T.J.H.Y. : Entre les dépôts de la SONABHY et les stations, interviennent ceux chargés du transport des produits. La responsabilité de la SONABHY cesse dès que le produit quitte ses dépôts. Généralement, la station est sous la responsabilité de la marque qu’elle représente. Par exemple, Total veillera à ce que dans toutes les stations Total, les produits vendus soient conformes de A à Z aux produits de la SONABHY. Pour chacun des groupes qui gèrent les stations, il y a une image de marque à préserver. Nul ne peut s’amuser à développer des pratiques de nature à nuire à son image. Au Burkina Faso, depuis un certain temps, le secteur de la distribution des produits pétroliers a été libéralisé.

Maintenant en plus des marques traditionnelles comme Total, Shell... de nouvelles marques ont fait leur apparition dans le domaine. La concurrence est donc devenue plus accentuée. Alors, certains gérants qui, voulant se faire une grande marge peuvent être tentés de mélanger du gas-oil au pétrole pour gonfler les quantités et le vendre au prix du gas-oil. Ou alors, ils prennent le DDO (un produit largement subventionné parce que rentrant dans l’industrie) pour le vendre comme du gas-oil... Si on parle aujourd’hui de carburant frelatés ou de mauvaise qualité dans les stations, c’est que des contrôles ont permis de déceler les mauvaises pratiques de certains gérants. Il y a au Burkina des services qui contrôlent, qui rassurent et qui protègent le consommateur.

Au Burkina, chaque gérant de station sait qu’il peut être contrôlé à tout moment par l’Inspection générale des affaires économiques (IGAE), il peut faire l’objet de sanctions graves pouvant aller jusqu’à la fermeture de la station ou au retrait du registre de commerce. Malgré toutes ces précautions prises pour mettre le consommateur à l’abri de mauvaises pratiques, il y a des délinquants, des personnes sans scrupules qui ne reculent devant rien pour se faire de l’argent. Mais le consommateur doit savoir que dès qu’il est victime de carburant de mauvaise qualité, il peut saisir l’IGAE.

S. : Qu’en est-il s’il s’avère que le carburant servi par une station est de mauvaise qualité ?

T.J.H.Y. : La responsabilité de la SONABHY cesse quand le produit sort de ses dépôts. Le produit qui sort de nos dépôt est de qualité et répond aux spécifications du carburant autorisé à être commercialisé au Burkina Faso. Ce n’est pas notre rôle de suivre le carburant depuis nos dépôts jusqu’à la station. La responsabilité de la SONABHY est suppléé par la responsabilité de celui qui vient acheter le carburant à la SONABHY. Ce ne sont pas les gérants qui achètent à la SONABHY mais les groupes tels que Total, Shell, Tamoil, Petrofa, etc.

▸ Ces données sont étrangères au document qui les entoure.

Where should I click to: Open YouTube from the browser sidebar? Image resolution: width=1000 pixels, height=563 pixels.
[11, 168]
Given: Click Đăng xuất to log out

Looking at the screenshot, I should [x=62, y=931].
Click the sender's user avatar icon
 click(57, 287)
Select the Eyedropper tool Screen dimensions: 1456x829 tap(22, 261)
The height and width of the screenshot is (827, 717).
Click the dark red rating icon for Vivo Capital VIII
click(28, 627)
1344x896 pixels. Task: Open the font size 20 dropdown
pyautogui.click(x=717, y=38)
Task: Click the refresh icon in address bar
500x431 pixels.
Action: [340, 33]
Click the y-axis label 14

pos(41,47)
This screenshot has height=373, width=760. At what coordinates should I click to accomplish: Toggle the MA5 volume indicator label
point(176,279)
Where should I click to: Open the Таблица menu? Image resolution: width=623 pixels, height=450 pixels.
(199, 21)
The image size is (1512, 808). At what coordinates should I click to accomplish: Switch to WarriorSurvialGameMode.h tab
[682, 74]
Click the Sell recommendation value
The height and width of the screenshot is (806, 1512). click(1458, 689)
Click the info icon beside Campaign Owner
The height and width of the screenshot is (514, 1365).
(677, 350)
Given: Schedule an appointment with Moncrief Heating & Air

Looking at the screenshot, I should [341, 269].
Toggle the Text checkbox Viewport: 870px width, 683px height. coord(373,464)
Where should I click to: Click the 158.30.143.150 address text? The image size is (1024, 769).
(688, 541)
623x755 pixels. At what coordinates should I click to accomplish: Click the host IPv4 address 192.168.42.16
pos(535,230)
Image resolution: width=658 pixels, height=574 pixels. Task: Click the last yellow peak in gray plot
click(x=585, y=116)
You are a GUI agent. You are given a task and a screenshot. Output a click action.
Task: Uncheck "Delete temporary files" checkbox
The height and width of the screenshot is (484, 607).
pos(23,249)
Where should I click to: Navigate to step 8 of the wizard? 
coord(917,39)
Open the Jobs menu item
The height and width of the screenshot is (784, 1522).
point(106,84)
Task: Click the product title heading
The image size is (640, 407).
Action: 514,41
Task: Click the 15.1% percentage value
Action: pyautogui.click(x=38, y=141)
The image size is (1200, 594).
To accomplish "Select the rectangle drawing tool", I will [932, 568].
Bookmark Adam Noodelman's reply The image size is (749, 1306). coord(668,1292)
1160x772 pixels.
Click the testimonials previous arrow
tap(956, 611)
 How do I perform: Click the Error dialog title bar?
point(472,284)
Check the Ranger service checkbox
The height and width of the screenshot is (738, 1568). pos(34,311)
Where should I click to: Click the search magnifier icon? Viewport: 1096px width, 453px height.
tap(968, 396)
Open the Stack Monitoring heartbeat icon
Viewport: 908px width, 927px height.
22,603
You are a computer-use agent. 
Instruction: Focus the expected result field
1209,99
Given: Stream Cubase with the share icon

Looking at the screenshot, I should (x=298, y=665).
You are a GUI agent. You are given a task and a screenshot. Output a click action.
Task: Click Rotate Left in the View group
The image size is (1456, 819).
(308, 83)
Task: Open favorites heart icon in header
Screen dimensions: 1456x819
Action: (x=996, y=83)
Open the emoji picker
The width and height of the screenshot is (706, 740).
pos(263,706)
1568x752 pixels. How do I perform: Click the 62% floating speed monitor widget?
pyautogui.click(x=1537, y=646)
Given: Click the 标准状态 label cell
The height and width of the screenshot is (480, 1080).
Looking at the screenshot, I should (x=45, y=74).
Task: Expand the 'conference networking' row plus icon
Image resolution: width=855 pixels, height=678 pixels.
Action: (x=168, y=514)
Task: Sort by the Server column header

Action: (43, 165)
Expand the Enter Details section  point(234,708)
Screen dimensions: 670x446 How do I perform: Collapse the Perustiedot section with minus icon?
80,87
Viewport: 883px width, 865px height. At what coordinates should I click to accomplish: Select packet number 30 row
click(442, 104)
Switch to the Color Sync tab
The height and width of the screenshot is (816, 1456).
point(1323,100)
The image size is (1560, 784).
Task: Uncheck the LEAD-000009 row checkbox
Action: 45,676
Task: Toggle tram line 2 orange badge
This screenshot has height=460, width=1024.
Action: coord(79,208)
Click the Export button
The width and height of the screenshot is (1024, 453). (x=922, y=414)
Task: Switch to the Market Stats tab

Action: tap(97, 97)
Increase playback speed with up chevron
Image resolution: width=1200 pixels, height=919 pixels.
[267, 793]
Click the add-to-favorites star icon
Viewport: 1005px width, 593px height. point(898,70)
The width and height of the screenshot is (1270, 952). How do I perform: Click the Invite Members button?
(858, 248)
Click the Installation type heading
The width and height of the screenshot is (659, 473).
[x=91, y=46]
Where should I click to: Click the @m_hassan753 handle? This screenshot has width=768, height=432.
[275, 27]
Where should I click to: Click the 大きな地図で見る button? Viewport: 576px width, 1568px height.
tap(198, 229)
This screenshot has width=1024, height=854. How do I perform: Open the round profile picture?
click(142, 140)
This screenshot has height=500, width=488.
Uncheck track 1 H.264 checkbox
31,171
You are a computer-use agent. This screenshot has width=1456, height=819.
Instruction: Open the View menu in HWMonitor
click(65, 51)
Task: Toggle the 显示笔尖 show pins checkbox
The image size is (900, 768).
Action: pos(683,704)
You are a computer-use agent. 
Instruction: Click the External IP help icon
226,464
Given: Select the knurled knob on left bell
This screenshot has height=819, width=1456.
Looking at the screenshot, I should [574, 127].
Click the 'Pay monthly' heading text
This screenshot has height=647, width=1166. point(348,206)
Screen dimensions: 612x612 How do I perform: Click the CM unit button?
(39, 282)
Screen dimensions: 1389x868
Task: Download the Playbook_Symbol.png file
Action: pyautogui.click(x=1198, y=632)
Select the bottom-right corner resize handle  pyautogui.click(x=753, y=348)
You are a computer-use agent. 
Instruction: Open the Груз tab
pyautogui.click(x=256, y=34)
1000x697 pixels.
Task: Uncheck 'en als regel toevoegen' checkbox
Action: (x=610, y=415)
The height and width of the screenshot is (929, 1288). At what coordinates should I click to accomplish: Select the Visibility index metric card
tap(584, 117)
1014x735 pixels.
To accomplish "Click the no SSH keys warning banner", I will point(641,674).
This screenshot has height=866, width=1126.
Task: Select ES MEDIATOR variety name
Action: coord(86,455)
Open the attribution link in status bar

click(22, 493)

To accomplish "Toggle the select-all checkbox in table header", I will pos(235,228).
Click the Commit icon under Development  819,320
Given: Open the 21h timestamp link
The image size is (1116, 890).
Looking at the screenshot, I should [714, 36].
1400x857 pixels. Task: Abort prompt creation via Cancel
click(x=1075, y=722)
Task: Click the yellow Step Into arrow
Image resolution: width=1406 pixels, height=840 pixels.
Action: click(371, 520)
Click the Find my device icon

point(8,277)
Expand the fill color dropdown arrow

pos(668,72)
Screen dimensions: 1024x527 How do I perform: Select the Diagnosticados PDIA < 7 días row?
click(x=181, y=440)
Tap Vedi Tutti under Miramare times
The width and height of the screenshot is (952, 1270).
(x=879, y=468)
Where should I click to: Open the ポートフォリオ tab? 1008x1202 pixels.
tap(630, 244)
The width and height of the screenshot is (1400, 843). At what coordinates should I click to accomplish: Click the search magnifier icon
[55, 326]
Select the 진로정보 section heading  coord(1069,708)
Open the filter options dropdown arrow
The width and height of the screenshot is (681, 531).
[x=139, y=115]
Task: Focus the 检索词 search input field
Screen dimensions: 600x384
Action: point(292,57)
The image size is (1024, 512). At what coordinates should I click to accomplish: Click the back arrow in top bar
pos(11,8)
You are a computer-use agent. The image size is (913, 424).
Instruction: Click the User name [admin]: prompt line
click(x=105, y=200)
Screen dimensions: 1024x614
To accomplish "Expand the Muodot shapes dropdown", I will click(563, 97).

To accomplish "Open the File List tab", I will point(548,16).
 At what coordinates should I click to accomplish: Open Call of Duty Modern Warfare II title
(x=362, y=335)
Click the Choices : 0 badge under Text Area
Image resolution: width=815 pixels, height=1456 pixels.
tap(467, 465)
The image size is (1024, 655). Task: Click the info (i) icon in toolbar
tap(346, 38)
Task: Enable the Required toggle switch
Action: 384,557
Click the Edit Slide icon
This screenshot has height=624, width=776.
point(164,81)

Nous communiquons les caractéristiques de nos produits aux sociétés de distribution qui sont nos clientes.

S. : Le marché pétrolier traverse une turbulence depuis un certain temps. Face à cela, comment se porte la SONABHY ?

T.J.H.Y. : Face aux turbulences du marché international, la SONABHY n’est pas en forme. Nous avons une marge fixe et lorsque les prix montent, la marge ne monte pas ; mais les charges financières augmentent, puisqu’il faut dépenser plus d’argent pour acquérir le même litre ; si au début de l’année le litre coûtait 240 F CFA et que maintenant il nous revient à 250 F CFA, voire 300 F CFA, il faut que la SONABHY trouve les moyens pour financer le surplus...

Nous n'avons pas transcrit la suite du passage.